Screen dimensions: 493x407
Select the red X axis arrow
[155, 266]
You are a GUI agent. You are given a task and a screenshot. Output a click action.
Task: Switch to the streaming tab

## Description of the task
Beginning at the line that contains "Select the red X axis arrow" and ending at the last line above, copy each line without any change.

## Solution below
Select the red X axis arrow
[155, 266]
You are a GUI agent. You are given a task and a screenshot. Output a click action.
Task: Switch to the streaming tab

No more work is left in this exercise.